Netflix: algumas lições do seriado Lúcifer

 

Levei quase seis meses para ver as três temporadas da série Lúcifer e faço uma singela consideração sobre a mesma. A Netlix disponibilizou a série Lúcifer em setembro de 2016 para assistir. Lúcifer é baseado no personagem saído dos quadrinhos de Sandman, de Neil Gaiman. A série apresenta o diabo como um anti-herói que questiona os desígnios divinos e defende o livre arbítrio entre a humanidade.

 

A série começa com Lúcifer Morningstar (Tom Ellis), que aborrecido com o dia a dia do purgatório resolve tirar férias e vira um empresário bem sucedido em Los Angeles, nos Estados Unidos. Ele acaba se envolvendo na investigação policial chefiada pela detetive Chloe Decker (Lauren German).

 

Ao longo dos episódios das três temporadas é apresentado um excelente equilíbrio entre o sobrenatural urbano e a investigação policial. Os humanos se sentem compelidos a contar a Lúcifer as suas mais profundas verdades (muitas vezes feias, criminosas, obscuras).

 

Os cristãos deveriam assistir o seriado para aprender a refletir sobre o pecado, a culpa e a responsabilidade. É muito fácil colocar a culpa dos erros nas outras pessoas. É muito mais fácil jogar a autoria dos pecados no diabo. Se Deus deu o livre arbítrio por que tudo de ruim é culpa do diabo? Cadê a liberdade? Pois toda escolha tem consequência, responsabilidade, perdas, ganhos e possibilidades.

 

A série faz pensar e refletir sobre a origem da maldade. Isso pode incentivar a voltar a estudar a Bíblia, a Filosofia, a Teologia, a Sagrada Tradição e o Magistério da Igreja sobre a problemática do mal no mundo. Os seres humanos têm situações obscuras que só a própria pessoa e Deus conhecem.

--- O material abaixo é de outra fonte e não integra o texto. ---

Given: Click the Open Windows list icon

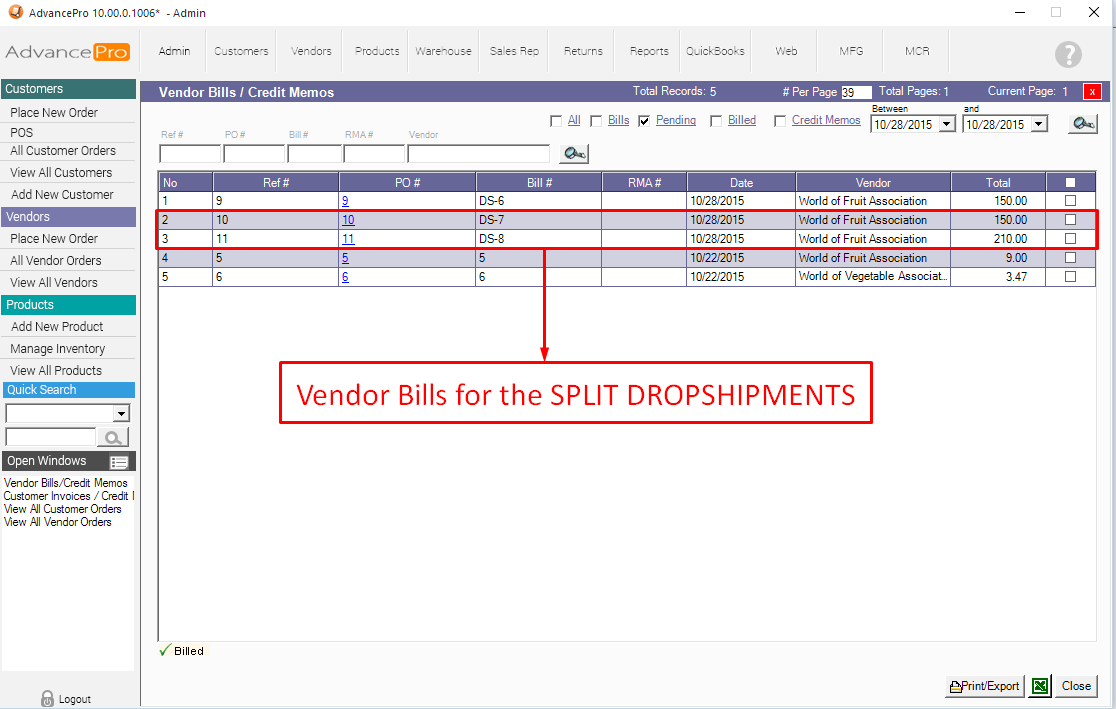Looking at the screenshot, I should coord(119,462).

Mas, quando há a confiança na misericórdia, quando a pessoa abre seu coração numa profunda Confissão sacramental, acontece uma verdadeira libertação e cura interior.

 

Outra questão intrigante no seriado é a incógnita: por que Lúcifer não consegue seduzir a detetive para saciar sua vontade carnal? Lúcifer, ao se aproximar dela sente sua humanidade, torna-se mortal. Uma das teorias que pode ser levantada sobre a essa questão é que Decker é batizada (cristã). Ela se torna divinizada, agraciada. Uma pessoa batizada tem em si a proteção divina e ao mesmo tempo humana. Com essa proteção, Lúcifer não consegue tocá-la com suas investidas mal intencionadas.